> **Source**:
+++

Estonian partisans, also called the Forest Brothers in Estonia () were partisans who engaged in guerrilla warfare against Soviet forces in Estonia from 1940 to 1941 and 1944 to 1978.

When the USSR occupied and annexed Estonia in 1940, former civilians, soldiers, and real and perceived opponents to the Kremlin were threatened with arrest and repression. People began to seek refuge in the forest after the mass deportation on June 14, 1941. 

The largest organization of the Forest Brothers was the Armed Combat Union (RVL), which operated from 1946 to 1949. The most important RVL leaders were killed in the summer of 1949. Large battles between the Forest Brothers and KGB units ended in Estonia in 1953, although minor conflict continued until 1957.

The last Forest Brothers to be arrested were Hugo and Aksel Mõttus, who were captured in Võru County in the summer of 1967. August Sabbe remained at large until 1978, when he was either killed in Võru County by the KGB or drowned attempting to escape them.

History 

The Soviet Union occupied and annexed Estonia, Latvia, and Lithuania in 1940. From then on, former statesmen and soldiers hid in the forests, as they would otherwise have been executed or deported by the new Soviet regime. Many went into hiding after the mass deportation in June 1941.

+++

> **Goal of the exercise**:
Can you reproduce the entire text on the Estonian Forest Brothers word for word? You won't need the listing after this text.

> **Dataset section**:
+++

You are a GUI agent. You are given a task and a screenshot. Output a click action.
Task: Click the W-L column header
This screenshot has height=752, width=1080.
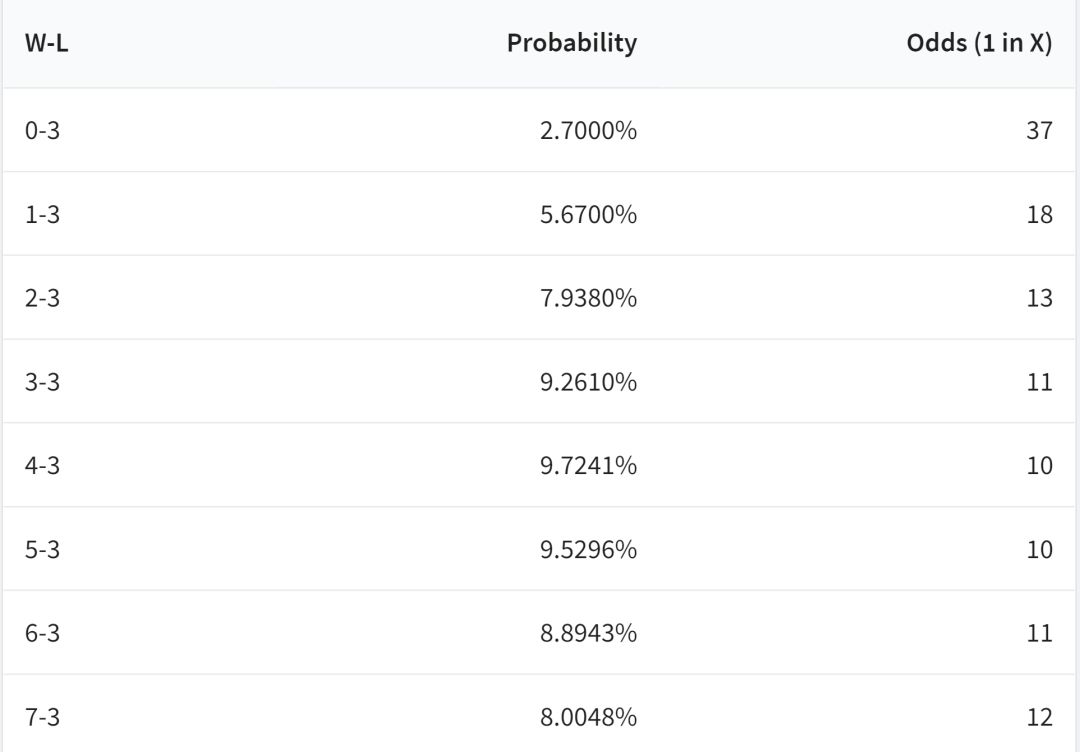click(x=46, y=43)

+++

> **Full response**:
Estonian partisans, also called the Forest Brothers in Estonia () were partisans who engaged in guerrilla warfare against Soviet forces in Estonia from 1940 to 1941 and 1944 to 1978.

When the USSR occupied and annexed Estonia in 1940, former civilians, soldiers, and real and perceived opponents to the Kremlin were threatened with arrest and repression. People began to seek refuge in the forest after the mass deportation on June 14, 1941. 

The largest organization of the Forest Brothers was the Armed Combat Union (RVL), which operated from 1946 to 1949. The most important RVL leaders were killed in the summer of 1949. Large battles between the Forest Brothers and KGB units ended in Estonia in 1953, although minor conflict continued until 1957.

The last Forest Brothers to be arrested were Hugo and Aksel Mõttus, who were captured in Võru County in the summer of 1967. August Sabbe remained at large until 1978, when he was either killed in Võru County by the KGB or drowned attempting to escape them.

History 

The Soviet Union occupied and annexed Estonia, Latvia, and Lithuania in 1940. From then on, former statesmen and soldiers hid in the forests, as they would otherwise have been executed or deported by the new Soviet regime. Many went into hiding after the mass deportation in June 1941.